P.S. my suggestion doesn't solve it any better.. my suggestion requires that a new &own kind of references is introduced.. so that such a String could be returned up the call stack as a reference..

P.P.S. it does seem like all these is about playing with type state.. as if I knew much about type theory in general and type state in particular..

Whether something needs to be dropped is actually (surprisingly!) tracked at runtime: https://doc.rust-lang.org/nomicon/drop-flags.html - in many cases this can be optimised away to static drops, but that's an optimisation rather than a guarantee :slight_smile:

Hmm okay.. Isn't it the case however that in your 3rd example it is upper_if_odd() that knows if v has been assigned but it is main() that needs to decide to drop or not to drop?

If no information is passed implicitly between the two wouldn't it be the case that the boolean flag that would have been needed to decide on dropping/not dropping would be lost as upper_if_odd() exits and would not be known to main()?

If &write was added I suppose one would also wish to use v in main() directly once it has been assigned in upper_if_odd(). It would be quite unexpected however for one's ability to do this to depend on internal details of upper_if_odd(). Rust tradition seems to demand that this valuable info needs to be encoded in upper_if_odd() signature instead...

Indeed, that's why I used &mut Option references instead of &out references that can be implemented in user code. Plus, when the optimizer does get knowledge of the functions involved, it can optimize away the check of the drop flag:

#[no_mangle] pub
fn f1 ()
{
    // `a` is an array of elems with drop glue.
    match lib::f2(&mut None) { a => unsafe {
        ::libc::write(1, a.as_ptr().cast(), 0);
    }}
}

becomes:

f1:
	pushq	%rbx
	subq	$16, %rsp
	movb	$1, (%rsp)
	leaq	1(%rsp), %rbx
	movq	$0, 1(%rsp)
	movw	$0, 9(%rsp)
	movl	$1, %edi
	movq	%rbx, %rsi
	xorl	%edx, %edx
	callq	*write@GOTPCREL(%rip)
	movq	%rbx, %rdi
	callq	core::ptr::drop_in_place
	addq	$16, %rsp
	popq	%rbx
	retq

So, as you can see, the flag check can be elided in some situations. When the buffer has no drop glue, it will be elided too. But when the function that initializes the caller value is not inlined, and if the value has drop glue, then indeed there may be a necessary flag check.

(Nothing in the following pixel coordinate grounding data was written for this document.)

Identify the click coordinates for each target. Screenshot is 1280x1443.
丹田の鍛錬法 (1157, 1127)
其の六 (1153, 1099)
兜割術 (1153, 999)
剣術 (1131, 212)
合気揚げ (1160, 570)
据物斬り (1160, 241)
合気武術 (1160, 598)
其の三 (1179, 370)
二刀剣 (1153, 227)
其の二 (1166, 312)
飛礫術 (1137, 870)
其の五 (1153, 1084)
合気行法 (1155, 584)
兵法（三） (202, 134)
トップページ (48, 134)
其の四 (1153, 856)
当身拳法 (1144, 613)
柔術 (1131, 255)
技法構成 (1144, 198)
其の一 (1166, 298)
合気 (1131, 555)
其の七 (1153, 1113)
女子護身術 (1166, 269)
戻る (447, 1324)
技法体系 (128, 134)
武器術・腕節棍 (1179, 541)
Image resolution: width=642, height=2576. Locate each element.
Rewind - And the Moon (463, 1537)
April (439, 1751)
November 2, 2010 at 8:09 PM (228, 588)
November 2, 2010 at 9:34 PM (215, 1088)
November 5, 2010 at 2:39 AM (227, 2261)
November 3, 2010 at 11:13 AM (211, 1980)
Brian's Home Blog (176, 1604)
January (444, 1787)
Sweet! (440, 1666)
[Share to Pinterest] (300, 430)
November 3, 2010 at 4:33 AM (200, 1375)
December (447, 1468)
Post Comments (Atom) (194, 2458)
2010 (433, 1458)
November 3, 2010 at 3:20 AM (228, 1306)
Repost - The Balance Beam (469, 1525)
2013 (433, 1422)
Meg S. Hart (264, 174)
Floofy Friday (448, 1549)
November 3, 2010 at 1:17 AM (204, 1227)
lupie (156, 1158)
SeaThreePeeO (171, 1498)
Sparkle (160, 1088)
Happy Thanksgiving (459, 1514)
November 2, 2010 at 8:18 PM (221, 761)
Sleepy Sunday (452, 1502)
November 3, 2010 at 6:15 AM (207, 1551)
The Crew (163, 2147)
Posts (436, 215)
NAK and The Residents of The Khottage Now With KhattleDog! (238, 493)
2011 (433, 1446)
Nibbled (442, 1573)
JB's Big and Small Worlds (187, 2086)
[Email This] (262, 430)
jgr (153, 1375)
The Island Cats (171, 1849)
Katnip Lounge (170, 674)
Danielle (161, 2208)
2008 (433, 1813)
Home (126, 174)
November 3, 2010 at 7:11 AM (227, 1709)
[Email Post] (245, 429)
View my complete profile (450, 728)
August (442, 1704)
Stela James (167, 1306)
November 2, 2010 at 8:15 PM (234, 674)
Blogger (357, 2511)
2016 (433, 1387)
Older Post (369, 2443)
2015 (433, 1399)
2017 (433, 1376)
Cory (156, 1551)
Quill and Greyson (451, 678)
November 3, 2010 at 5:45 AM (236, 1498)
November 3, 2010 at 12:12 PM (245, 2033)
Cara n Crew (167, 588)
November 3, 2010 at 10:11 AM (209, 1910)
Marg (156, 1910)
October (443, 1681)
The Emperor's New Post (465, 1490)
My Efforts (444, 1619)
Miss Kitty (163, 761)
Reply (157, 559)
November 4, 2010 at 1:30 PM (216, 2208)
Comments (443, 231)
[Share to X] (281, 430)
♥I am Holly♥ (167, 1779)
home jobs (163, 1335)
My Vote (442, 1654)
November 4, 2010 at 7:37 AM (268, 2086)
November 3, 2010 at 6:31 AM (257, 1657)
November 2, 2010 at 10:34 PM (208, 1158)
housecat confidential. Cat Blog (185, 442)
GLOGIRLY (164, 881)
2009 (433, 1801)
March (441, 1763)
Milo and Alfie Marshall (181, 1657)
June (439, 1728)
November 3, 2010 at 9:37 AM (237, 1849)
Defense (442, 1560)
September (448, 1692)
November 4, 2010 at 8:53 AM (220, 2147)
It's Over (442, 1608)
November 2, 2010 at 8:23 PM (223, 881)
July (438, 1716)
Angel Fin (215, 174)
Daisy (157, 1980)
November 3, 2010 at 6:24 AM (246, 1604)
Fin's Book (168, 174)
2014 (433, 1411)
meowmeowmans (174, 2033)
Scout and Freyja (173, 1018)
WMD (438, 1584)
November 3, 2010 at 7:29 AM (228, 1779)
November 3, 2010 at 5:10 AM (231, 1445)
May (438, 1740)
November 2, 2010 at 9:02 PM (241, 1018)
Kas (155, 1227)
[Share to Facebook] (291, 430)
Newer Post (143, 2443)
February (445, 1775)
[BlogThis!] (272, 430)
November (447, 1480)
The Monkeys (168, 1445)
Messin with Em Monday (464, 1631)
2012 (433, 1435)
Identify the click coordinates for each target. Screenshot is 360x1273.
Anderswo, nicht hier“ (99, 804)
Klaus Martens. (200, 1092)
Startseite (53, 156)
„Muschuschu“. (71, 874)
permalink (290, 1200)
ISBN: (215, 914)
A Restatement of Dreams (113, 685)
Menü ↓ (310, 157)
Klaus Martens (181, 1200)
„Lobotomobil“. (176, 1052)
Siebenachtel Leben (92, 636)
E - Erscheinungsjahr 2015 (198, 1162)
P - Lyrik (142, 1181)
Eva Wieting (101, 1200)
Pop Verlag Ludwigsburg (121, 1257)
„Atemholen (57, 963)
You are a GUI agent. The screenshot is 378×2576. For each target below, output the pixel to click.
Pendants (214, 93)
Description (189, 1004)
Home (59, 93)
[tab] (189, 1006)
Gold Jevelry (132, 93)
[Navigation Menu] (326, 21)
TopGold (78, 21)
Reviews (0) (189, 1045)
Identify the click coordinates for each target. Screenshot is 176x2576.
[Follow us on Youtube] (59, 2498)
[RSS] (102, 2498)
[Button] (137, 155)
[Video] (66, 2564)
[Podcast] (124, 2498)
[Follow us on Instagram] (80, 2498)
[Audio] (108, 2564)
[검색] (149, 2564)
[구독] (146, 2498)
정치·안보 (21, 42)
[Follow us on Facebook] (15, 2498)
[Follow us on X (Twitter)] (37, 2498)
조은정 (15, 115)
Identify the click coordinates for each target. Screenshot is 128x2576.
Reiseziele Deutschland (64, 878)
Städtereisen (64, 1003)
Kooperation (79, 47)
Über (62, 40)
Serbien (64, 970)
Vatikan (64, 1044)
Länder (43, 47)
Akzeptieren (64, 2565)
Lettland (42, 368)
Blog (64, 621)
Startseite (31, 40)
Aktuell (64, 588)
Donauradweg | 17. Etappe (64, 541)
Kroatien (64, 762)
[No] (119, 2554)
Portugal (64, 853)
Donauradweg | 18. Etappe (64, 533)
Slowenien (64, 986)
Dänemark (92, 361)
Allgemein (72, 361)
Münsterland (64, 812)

Regarding language sugar, I much prefer @illicitonion's suggestion of let a; … &out a (with an a: &'a out <existential impl Sized> for the callee) than the less usual super 'a notation :slightly_smiling_face:. But in the meantime, we do not need sugar, we just need that existential impl Sized in argument position to work. Once we get that, we'll be able to write this kind of pattern and experiment with it. Then (and imho, only then) would it be useful to discuss any sugaring of the pattern.

1 Like

Nice. For the sake of the argument the following imaginary style

fn foo<super 'a>() -> &own [u8] {...}

can be seen as offering more flexibility:

  • single implicitly passed buffer can be used to construct several objects (connected or perhaps returned as a tuple)
  • it allows to express the fact that fn foo() always returns an object (&own)
  • it also allows to express the fact that fn foo() optionally returns an object (Option<&own ..>)

Compared to &'a out <existential impl Sized> it can also be seen as less economical when there's just one object to return as a whole pointer needs to go both in (the implicit buffer) and out (&own return)

To be clear, note how with &own, you can also do:

fn foo(dst: &mut MaybeUninit<[Foo; MAX_SIZE_NEEDED]>) -> &own [Foo] {...}

I'm using Foo rather than u8, to make clear that in the event of a panic, the &own would not be returned, resulting in the actual initialized parts of dst getting dropped somewhere within foo. Either by the &own value within the function, or some slice initialization mechanism prior to the &own being created.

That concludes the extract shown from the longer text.